The NFL is losing a heck of a football coach in Tony Dungy.
It's losing an even better man.
Tony Dungy did it the right way. He won, yet was kind, compassionate and had a general feeling of warmth about him.
|Tony Dungy managed to keep football in perspective. (AP)|
Football was always important to Dungy, who will announce his retirement today as coach of the Indianapolis Colts. It just wasn't the be-all-end-all.
I remember a few years ago when I was making my training-camp tours and had to get the Colts in St. Louis for a preseason game. I asked to meet with Dungy at the hotel. I was told he might have 10 minutes.
We spent an hour and a half together.
That was Dungy. During that meeting, I asked if he had somewhere else he needed to be, a courtesy.
He flat out said no. Few other coaches do that. No other coach can sit there and talk about football, life and anything else. Even those who do, you get the impression their mind is spinning out of control, thinking of the other things they should be doing, like watching reels of blitz pickups.
Tony Dungy was different, which was refreshing.
He didn't bull-rush you. He didn't try to keep state secrets. He was open. He was honest. He was caring. I can't remember a time when he jumped a reporter. He treated people with respect.
For a football coach, that's so out of character. In an era of the Belichick-ian ways of playing ogre at the podium, Dungy was class all the way.
As a man, he's even better.
We always hear parents say they hope their kids grow up to be like some of the good-guy athletes, role models who stay out of trouble. Dungy should be that for some parents and coaches.
I remember when he told me that one of the saddest things he found out was that a receivers coach for Bill Belichick's Cleveland team never got to see his son play football Friday nights because he wasn't allowed to leave in time.
Dungy's face looked sad, and this was a short time after his son had tragically taken his own life, so the wounds were fresh.
That's just it: As good a parent as Dungy was with his family -- and he made time for them, unlike a lot of coaches -- he still couldn't avoid the ultimate hurt in losing a child, made even worse by it being self-inflicted.
I know Dungy had battles inside as to whether football contributed to that tragedy. I'm sure he still does. I hope it's one game he's winning against himself.
They used to say Dungy wasn't tough enough. I remember when he interviewed for the Jacksonville Jaguars job in 1994. Owner Wayne Weaver told some that Dungy's persona was too soft, that he couldn't envision him standing in front of team making a passionate plea.
Dungy always laughed when I brought it up. You could tell it hurt, though.
In 13 seasons, that soft coach was 139-69. He led the Colts to a Super Bowl title in 2006. In his 13 seasons, he had one losing record -- his first with Tampa Bay in 1996. He won 10 or more games in 10 seasons, including all seven with the Colts.

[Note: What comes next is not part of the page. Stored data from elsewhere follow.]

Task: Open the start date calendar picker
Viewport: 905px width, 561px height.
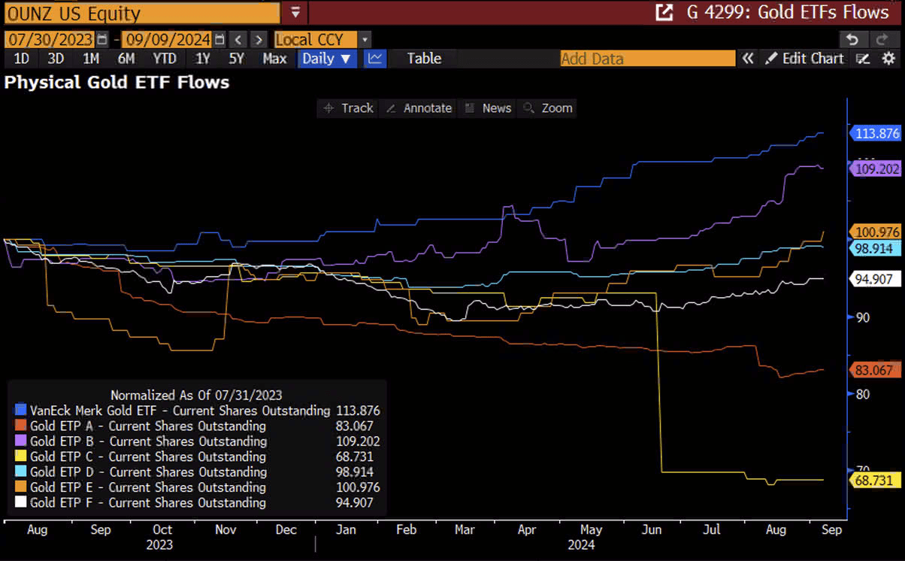Action: 102,39
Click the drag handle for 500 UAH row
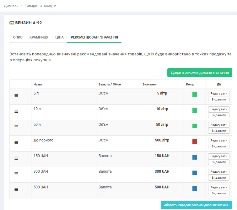Screen dimensions: 237x210 click(x=16, y=189)
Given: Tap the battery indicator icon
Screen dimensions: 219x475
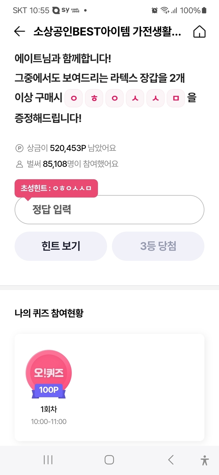Looking at the screenshot, I should point(204,10).
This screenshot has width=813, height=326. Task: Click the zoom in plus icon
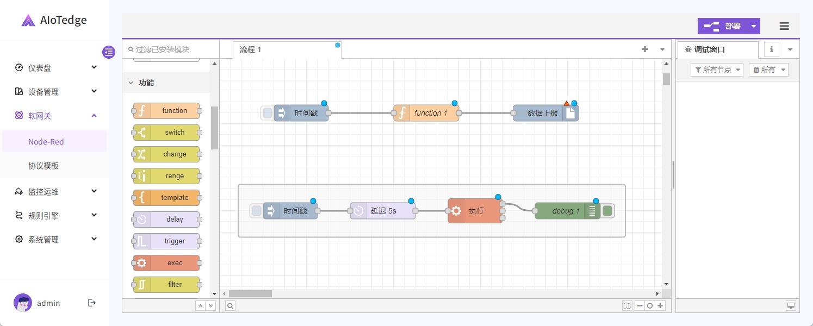point(660,306)
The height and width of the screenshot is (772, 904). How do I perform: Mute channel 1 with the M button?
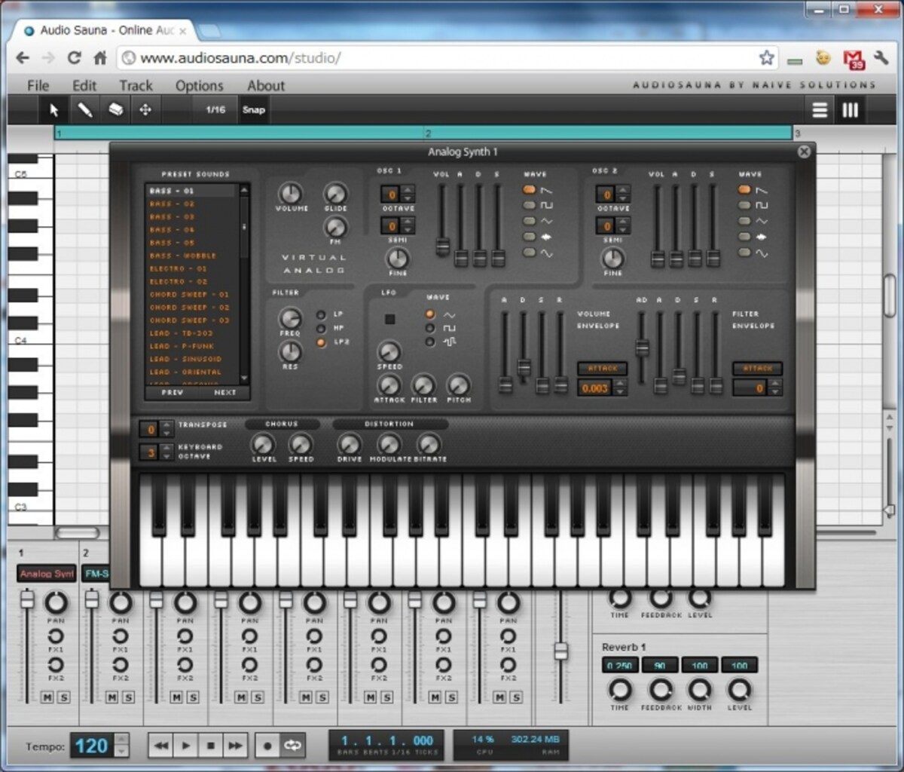[47, 697]
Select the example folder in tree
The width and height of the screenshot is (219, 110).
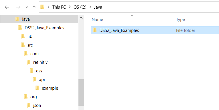(50, 88)
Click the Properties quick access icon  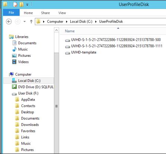15,4
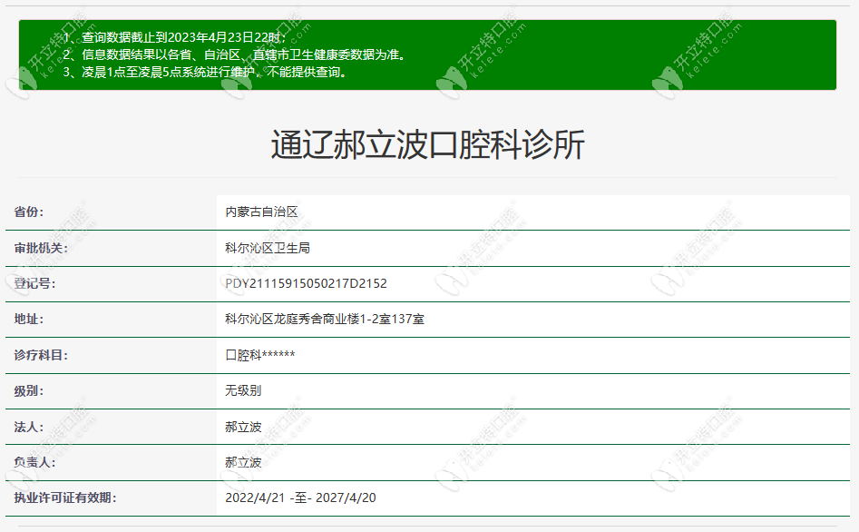Click the value 科尔沁区卫生局
859x532 pixels.
point(268,248)
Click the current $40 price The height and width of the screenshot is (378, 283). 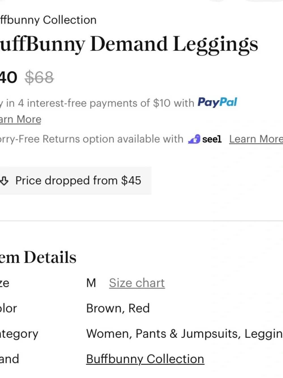click(8, 77)
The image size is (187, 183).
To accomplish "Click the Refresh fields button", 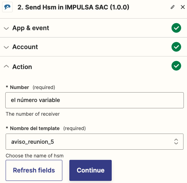I will 34,170.
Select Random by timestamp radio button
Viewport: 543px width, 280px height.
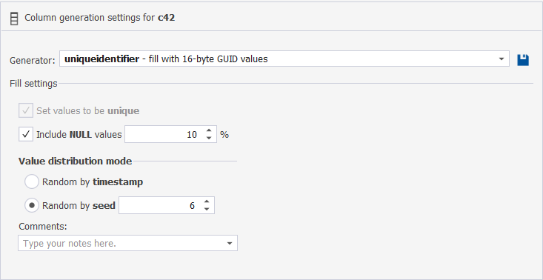click(x=32, y=181)
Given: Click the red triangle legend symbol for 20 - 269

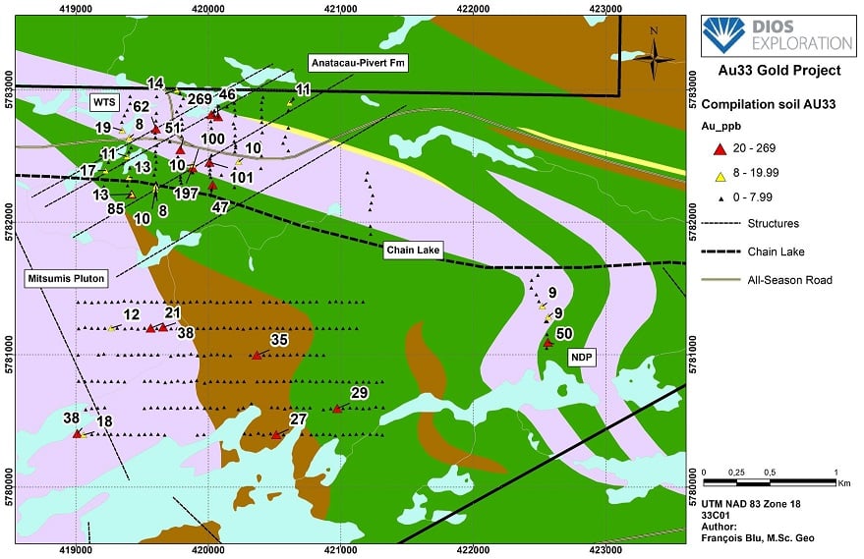Looking at the screenshot, I should pyautogui.click(x=719, y=148).
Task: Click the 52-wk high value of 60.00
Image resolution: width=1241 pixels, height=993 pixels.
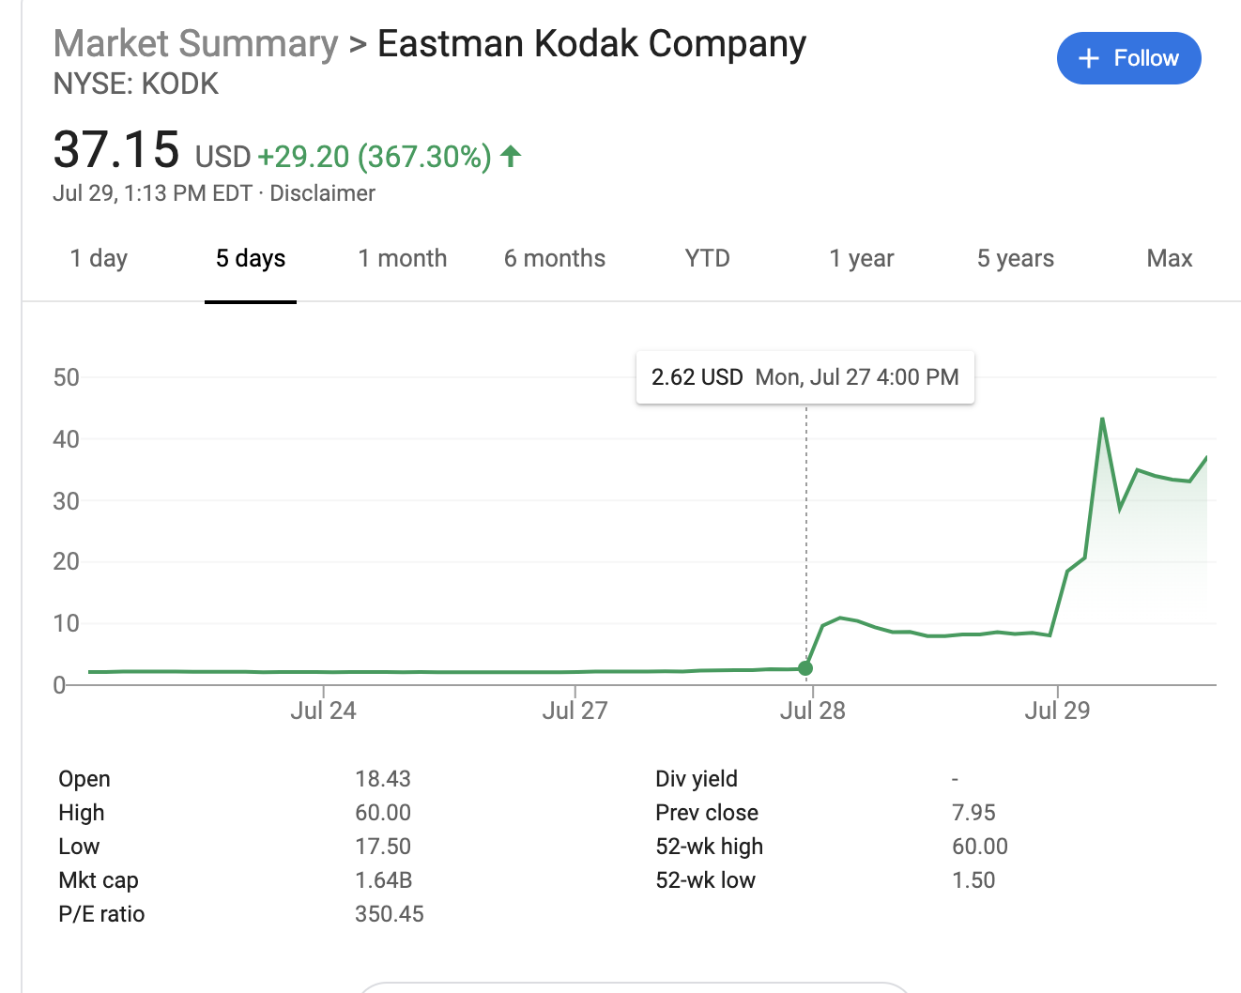Action: coord(979,847)
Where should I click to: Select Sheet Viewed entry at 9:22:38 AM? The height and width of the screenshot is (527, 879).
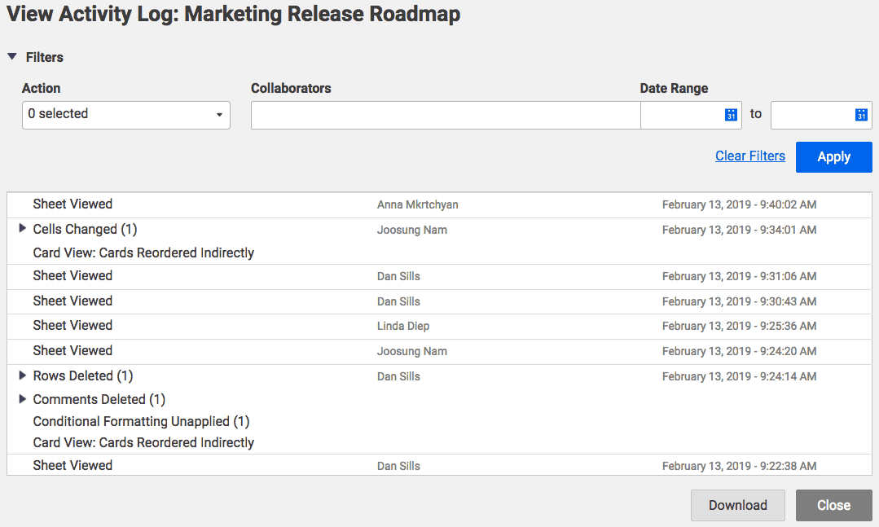click(73, 466)
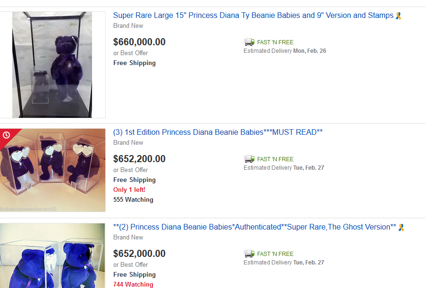
Task: View the photo of three bears in acrylic cases
Action: coord(52,170)
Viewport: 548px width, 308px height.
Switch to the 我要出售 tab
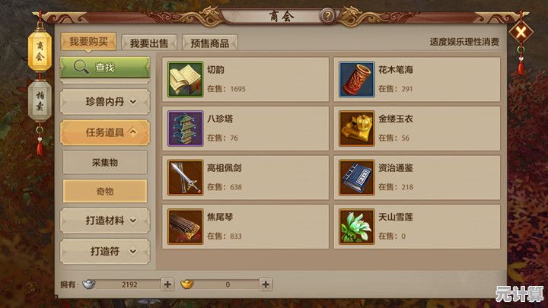click(x=149, y=43)
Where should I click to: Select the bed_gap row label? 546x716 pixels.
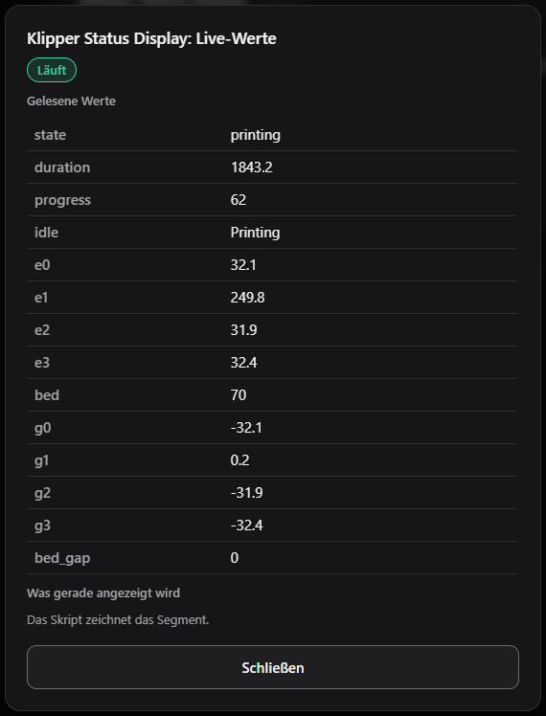tap(62, 558)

Let the debate begin as to whether he should be a Hall of Fame coach. John Madden is in and he won one Super Bowl, like Dungy. Madden's record was 103-32-7 for a .763 winning percentage. Dungy's career percentage is .668, but it's .759 with the Colts.
Dungy is borderline as a Hall candidate, but there is little doubt that this is a man who deserves an even more important honor:
Tony Dungy is certainly in the Good Guy Hall of Fame. In coaching, that's so rare indeed.